# Import the Data Set

## The dataset structure 


Using the <a href="http://files.grouplens.org/datasets/movielens/ml-latest-small-README.html" target="new">README</a> available with the dataset content, you can extract the following details about the data file structure:

- ***Ratings***:

    - `userId` & `movieid`: represent the user id and movie id
    - `rating` : uses a 5-star scale, with 0.5 star increments
    - `timestamp` : use the epoch format (seconds since midnight of January 1, 1970 on UTC time zone)

- ***Tags***:

    - `userId` & `movieid`: represent the user id and movie id
    - `tag` : represent user-generated textual metadata
    - `timestamp` : use the epoch format (seconds since midnight of January 1, 1970 on UTC time zone)

- ***Movies***:

    - `movieid`: represent the movie id
    - `title` : represent the full movie title and may include the year of release
    - `genre` : a pipe-separated list of genres associated with the movie

- ***Links***:

    - `movieid`: represent the movie id
    - `imdbId` : can be used to generate a link to the ***`IMDb`*** site.
    - `tmdbId` : can be used to generate a link to the ***`The Movie DB`*** site.
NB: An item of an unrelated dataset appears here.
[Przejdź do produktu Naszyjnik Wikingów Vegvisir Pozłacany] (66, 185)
### **Set the SQLAlchemy import along with IPython-SQL magic**

In [1]:
import sqlalchemy, os
from sqlalchemy import create_engine

%reload_ext sql
%config SqlMagic.displaylimit = 5
%config SqlMagic.feedback = False
%config SqlMagic.autopandas = True

 ### **Define the connection string and the target schema**

In [2]:
hxe_connection = 'hana://ML_USER:Welcome18@hxehost:39015';

### **Inititalize the connection and set the schema**

In [3]:
%sql $hxe_connection

'Connected: @None'

### **Drop the tables if they exists**

In [4]:
%%sql
drop table movielens_links;
drop table movielens_movies;
drop table movielens_ratings;
drop table movielens_tags;

 * hana://ML_USER:Welcome18@hxehost:39015


### **Create the MovieLens tables**

In [5]:
%%sql 
create column table movielens_links(
  movieid integer not null,
  imdbid  integer,
  tmdbid  integer,
  primary key (
    movieid
  )
);

create column table movielens_movies(
  movieid integer not null,
  title   nvarchar(255),
  genres  nvarchar(255),
  primary key (
    movieid
  )
);

create column table movielens_ratings(
  userid    integer not null,
  movieid   integer not null,
  rating    decimal,
  timestamp integer,
  primary key (
    userid,
    movieid
  )
);

create column table movielens_tags(
  userid    integer not null,
  movieid   integer not null,
  tag       nvarchar(255)  not null,
  timestamp integer,
  primary key (
    userid,
    movieid,
    tag
  )
);

 * hana://ML_USER:Welcome18@hxehost:39015


### **Import the data in the MovieLens data**

In [6]:
%%sql 
import from csv file '/usr/sap/HXE/HDB90/work/data/movielens/links.csv' into movielens_links
with
   record delimited by '\n'
   field delimited by ','
   optionally enclosed by '"'
   skip first 1 row
   fail on invalid data
   error log '/home/jupyteradm/log/links.csv.err'
;

import from csv file '/usr/sap/HXE/HDB90/work/data/movielens/movies.csv' into movielens_movies
with
   record delimited by '\n'
   field delimited by ','
   optionally enclosed by '"'
   skip first 1 row
   fail on invalid data
   error log '/home/jupyteradm/log/movies.csv.err'
;

import from csv file '/usr/sap/HXE/HDB90/work/data/movielens/ratings.csv' into movielens_ratings
with
   record delimited by '\n'
   field delimited by ','
   optionally enclosed by '"'
   skip first 1 row
   fail on invalid data
   error log '/home/jupyteradm/log/ratings.csv.err'
;

import from csv file '/usr/sap/HXE/HDB90/work/data/movielens/tags.csv' into movielens_tags
with
   record delimited by '\n'
   field delimited by ','
   optionally enclosed by '"'
   skip first 1 row
   fail on invalid data
   error log '/home/jupyteradm/log/tags.csv.err'
;

 * hana://ML_USER:Welcome18@hxehost:39015


### **Count the number of rows loaded**

In [7]:
%%sql 
select 'links'   as table, count(1) as count from movielens_links
union all
select 'movies'  as table, count(1) as count from movielens_movies
union all
select 'ratings' as table, count(1) as count from movielens_ratings
union all
select 'tags'    as table, count(1) as count from movielens_tags;

 * hana://ML_USER:Welcome18@hxehost:39015


Unnamed: 0,table,count
0,links,9125
1,movies,9125
2,ratings,100004
3,tags,1296